Coming to the Decision

When I told people I was leaving, invariably they’d ask “why?”. “Why?” was a question I clearly had to come to terms with myself, so how did I? The truth is I found it more useful to reflect on the inverse question: “Why stay?”. Not because I didn’t have an answer, but because I had very different answers throughout the years. It surprised me that instead of a steadfast reason (perhaps an unwavering resolve grounded in the company’s mission) my motivations shifted as the company evolved.

Year Motivation
0-2 The 0 to 1 Problem
2-3 People
3-4 People Problems
4-5 Reports

Years 0-2

My initial motivation was the zero-to-one romanticism of answering the question “Is this possible?” It was thrilling to start a project from scratch with talented friends where no one, ourselves included, knew if we would succeed to even make a prototype. Amazon Go hadn’t yet been announced, “autonomous checkout” was outside the lexicon of society, and in early 2017 the only serious business application for deep learning was self-driving cars. I felt we were at the frontiers of the possible and in a greenfield industry. We were looking firmly out into the future. This was motivation enough for me to quit my job, move across the country and take the leap.

The lesson I learned amidst this excitement is that your motivation needs to be sustained beyond the zero-to-one problem; you truly need to want your idea to blanket the Earth. In Summer of 2018 we launched the first (outside Amazon Go) autonomous-checkout store open to the public. It was a euphoric high and an affirmation of the driving question that motivated me most. I didn’t realize until later, though, it was simultaneously the loss of an irreplaceable drive.

Years 2-3

After the first demonstration of autonomous checkout, there were plenty of audacious challenges yet before us. Over the next few years we would launch our first retailer retrofit, and later our first large-format convenience store retrofit. Each took a year of sweat and tears to push our product further than it had ever been. These new challenges, though, were met with another reality: the need to transition from building the product, to building the company that builds the product.

This maxim can be bittersweet for those motivated by being hands-on. You hire others not to tell them what to do, but to give them ownership so they can apply their own energy and become creators themselves. In doing so, you move further from the product yourself. The motivation of building shifted to the motivation of inspiring. Sounds lovely, but it was simultaneously a loss. I let go of the technical and hands-on and moved toward the social: working alongside others, strengthening relationships and being motivated by motivating others.

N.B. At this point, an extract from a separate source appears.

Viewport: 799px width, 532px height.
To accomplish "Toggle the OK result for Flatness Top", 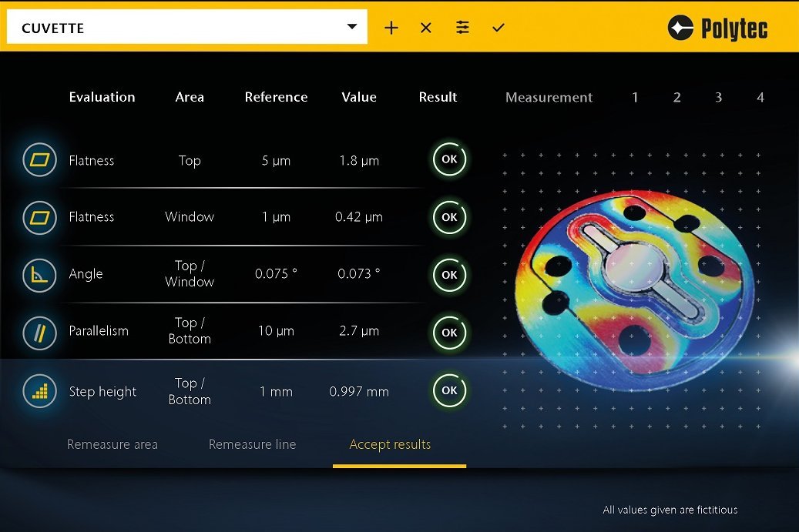I will [x=449, y=160].
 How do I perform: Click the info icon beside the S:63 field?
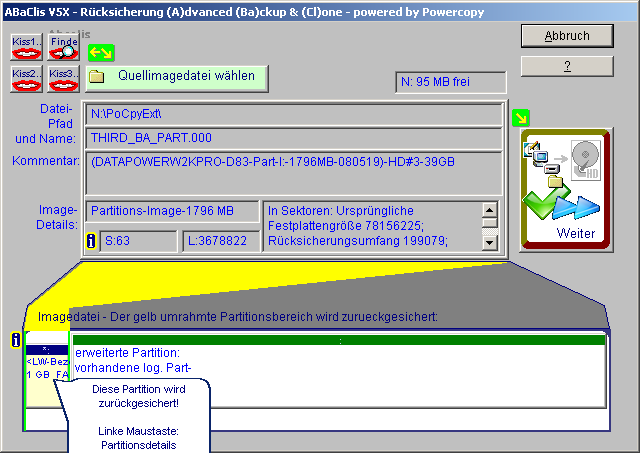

The lesson I learned is that you need to be motivated most by building the company over building the product. I liked to code, I liked to be in the details, and I had a firm vision of the result. All of these I had to let go of, and each was painful. I found that to make a product succeed, you needed to love it less. At least, I needed to be not so particular in my love.

Years 3-4

As Standard grew, I noticed the company was growing faster than I was. I worked alongside many people, but they were carefully chosen: they were the ones that gave me energy. I gravitated towards the engineers and researchers. Suddenly, I realized this group was but a fraction of our headcount. I learned that to support the things I cared about, I needed to spend time equally across the company. This sounds obvious, but what it means in practice is that you force yourself into that which doesn’t energize you. I had to invest in relationships and build empathy with the problems of others. I had to work with finance, legal, HR, marketing, BD and work less with the people whose problems I would think about for fun.

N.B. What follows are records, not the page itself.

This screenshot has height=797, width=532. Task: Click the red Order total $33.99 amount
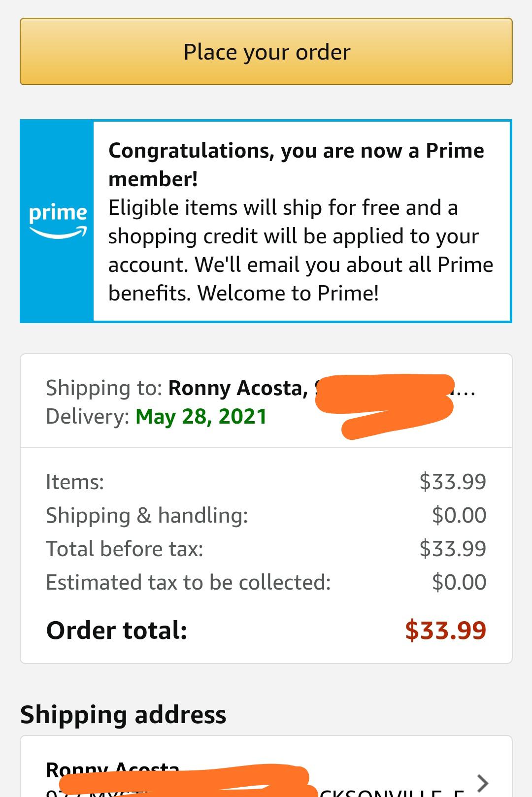445,631
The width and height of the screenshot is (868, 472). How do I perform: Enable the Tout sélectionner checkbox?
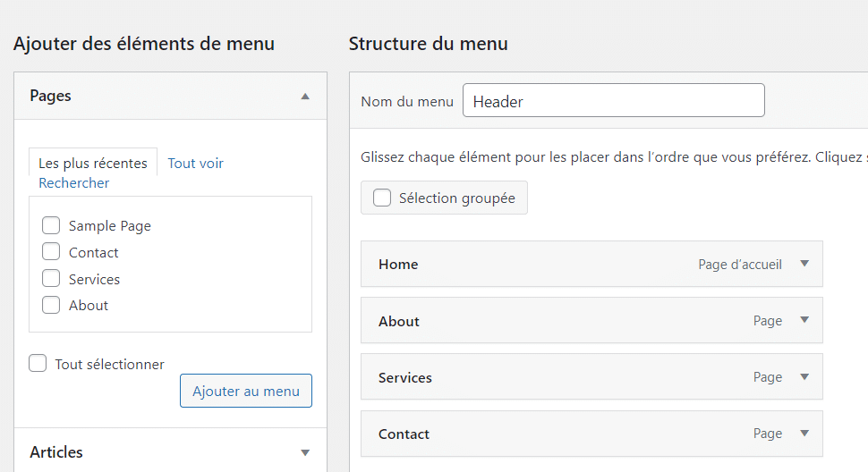point(38,364)
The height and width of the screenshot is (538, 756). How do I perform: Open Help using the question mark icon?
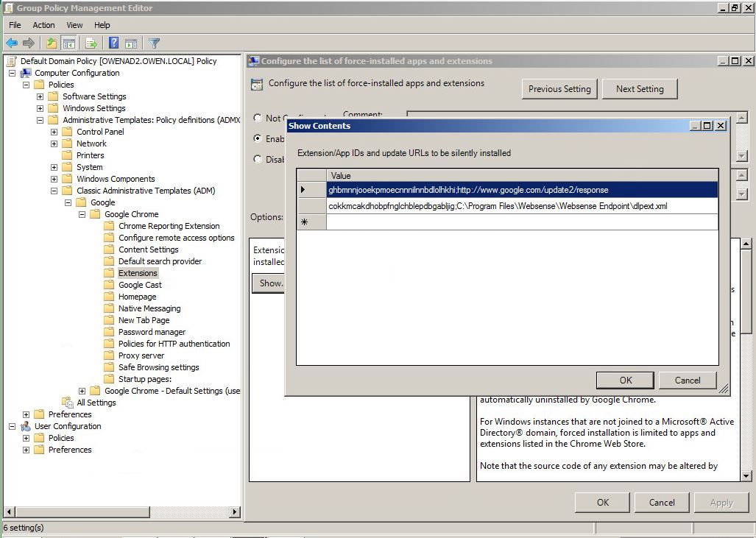113,43
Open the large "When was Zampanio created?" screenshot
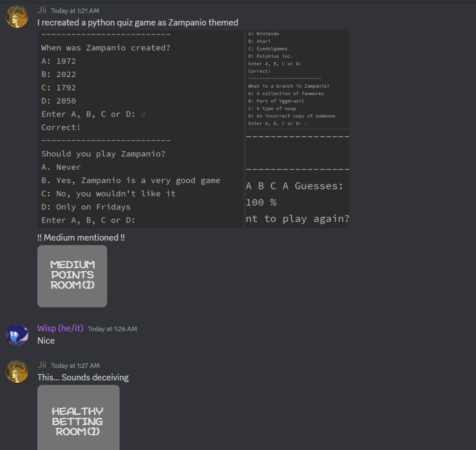This screenshot has height=450, width=476. pyautogui.click(x=141, y=129)
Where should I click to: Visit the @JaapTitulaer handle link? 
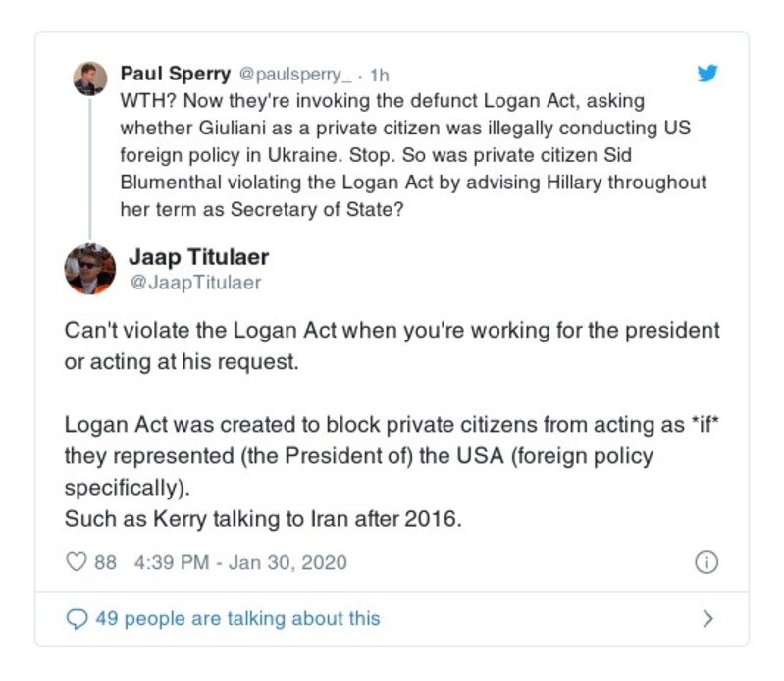click(x=195, y=283)
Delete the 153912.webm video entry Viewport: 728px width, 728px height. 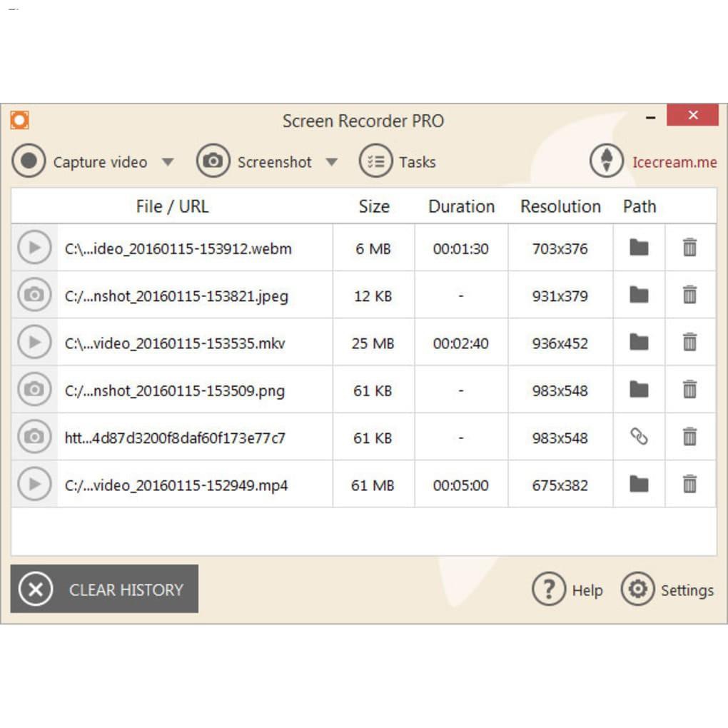(689, 248)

It was here that I realized just how many principal-agent problems there are in a company. Natural tensions across so many departments. Technical problems were in my rear-view mirror; now my life was people problems. I learned and grew the most in this time as I forced myself to lean into all that which drained my energy: conflict, misalignment, frustration. I learned to listen and sympathize especially when I disagreed. I actually found it incredibly motivating to move the ball forward in these situations. I thought to myself, “where else except at a company I founded would I be at the center of such problems?” To my surprise, this was my new inspiration.

The lesson I learned is that you will end up spending a lot of time in conflict and discomfort, and you will constantly need to lean into these situations rather than away. It’s critical that there be a higher calling that sustains you, and that for me was beginning to wane.

Years 4-5

The company was growing more quickly now and I found myself, again, falling behind. This time, though, I had greater difficulty finding the energy to get ahead of it. My attention and motivation turned inwards rather than outwards; focused almost exclusively on the teams reporting to me instead of those around me. These were the careers I was directly responsible for. As I let myself explore thoughts of leaving, the most palpable feeling was that of betrayal toward those reporting to me. In fact, as I scanned my feelings this was pretty much the only motivation left. That’s how I knew it was now a matter of time. But there was still another lesson to learn.

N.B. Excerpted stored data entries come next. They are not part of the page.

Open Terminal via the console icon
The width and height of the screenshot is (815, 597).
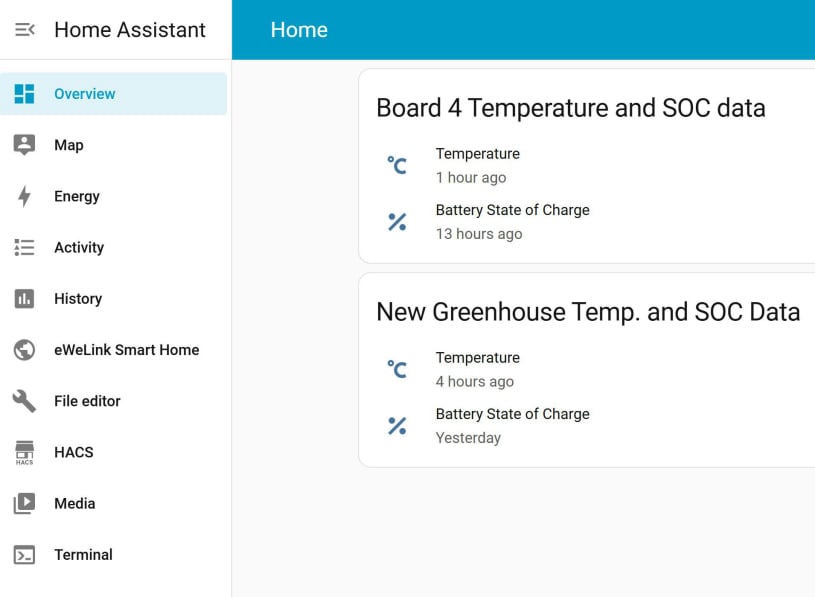(24, 554)
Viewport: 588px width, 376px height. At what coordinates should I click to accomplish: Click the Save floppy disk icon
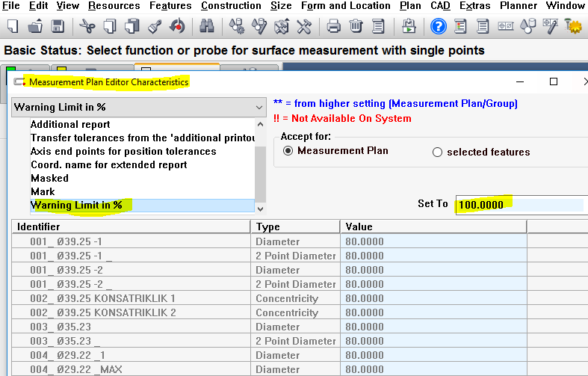click(57, 28)
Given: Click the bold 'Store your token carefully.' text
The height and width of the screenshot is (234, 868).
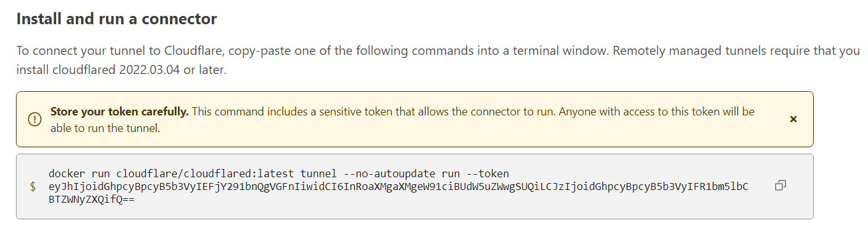Looking at the screenshot, I should [x=119, y=112].
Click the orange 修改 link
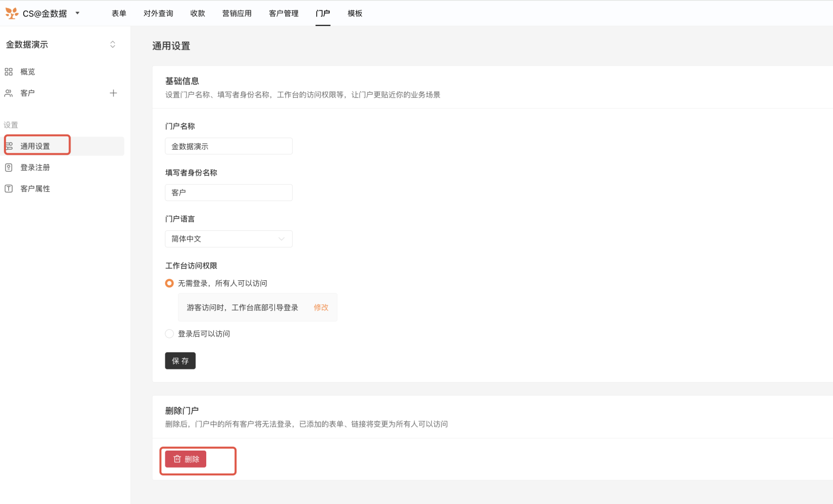Screen dimensions: 833x504 coord(321,307)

To counter act this feeling, I adopted a decision-making framework with the explicit assumption that I’d be leaving the company imminently (though it would take another nine months). Anytime I had to make a choice, I asked myself “what’s the best decision if I’m no longer here?” I never tried to be a bottleneck before, but the viscerality of this framing led me to act drastically differently. I made my best decisions during this time. I set teams up to be autonomous with clear ownership, leadership and accountability, integrated them more throughout the company, and extracted myself from anything that depended on me: meetings, relationships, planning, hiring, etc. After nine months, though the external pressures were ever greater, I found myself not knowing what to do as their boss anymore. It was fantastic to observe.

The lesson I learned is that to scale with the company you need to constantly extract yourself and delegate ownership and leadership. The sooner the better. But the sadness is you have to always be jettisoning that which fulfills you.


Making the Decision

My final motivation was met, and I had not sought its replacement. I was ready to leave. I had my notice of resignation as a draft in my inbox and gave myself a week to send it. I pulse-checked myself each day. I’ve found that your body knows before your mind, and you can feel your way through a difficult decision better than you can think your way through it. When the day came, I felt the same as the day before, and clicked “send”.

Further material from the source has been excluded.